*

*

Ads

Senin, 14 Mei 2018

Pendekar Mata Keranjang Jilid 117

"Orang muda yang ganteng, engkau ikutlah saja dengan kami, menjadi sahabat baikku dan kita hidup bersenang-senang!” katanya sambil melepas senyum manis dan lirikan mata memikat.

Melihat sikap wanita yang cantik dan genit itu, Hul Lian mengerutkan alisnya. Ia tahu bahwa ia berhadapan dengan seorang wanita cabul dan mata keranjang, maka iapun membentak marah.

“Perempuan tak tahu malu, jangan mencoba untuk membujukku!"

Ji Sun Bi adalah orang yang selalu berpendapat bahwa jlka sesuatu yang dikehendaki itu tidak akan berhasil dimilikinya, maka sesuatu itu harus dihancurkan!
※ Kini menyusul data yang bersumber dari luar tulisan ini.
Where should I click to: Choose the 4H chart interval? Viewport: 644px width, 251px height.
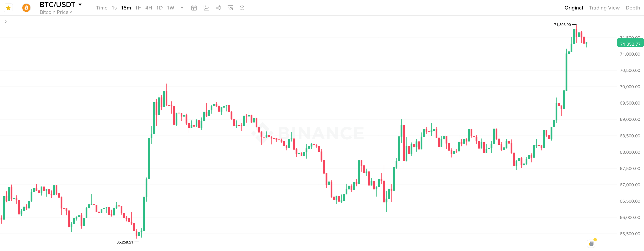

Karena itu, melihat sikap pemuda berpakaian putih yang memakinya, rasa sukanya segera berubah dan membalik menjadi kebencian.

"Kalau begitu, mampuslah!" bentaknya dan sepasang pedangnya berubah menjadi gulungan sinar yang menyambar-nyambar dahsyat ke arah Hui Lian.

Melihat betapa serangan wanita itu ternyata cukup dahsyat dan berbahaya, Hui Lian maklum bahwa ia menghadapi seorang lawan tangguh, maka ia meloncat ke belakang menghindar sambil menggerakkan tangannya dan tiba-tiba nampak sinar putih kemerahan berkelebat ketika ia telah mencabut sebatang pedang yang berkilauan. Itulah Kiok-hwa-kiam, pedang yang ia temukan bersama suhengnya di dalam guha berikut kitab peninggalan In Liong Nio-nio dan Sin-eng-cu The Kok, dua orang diantara delapan tokoh yang dahulu dikenal dengan sebutan Delapan Dewa.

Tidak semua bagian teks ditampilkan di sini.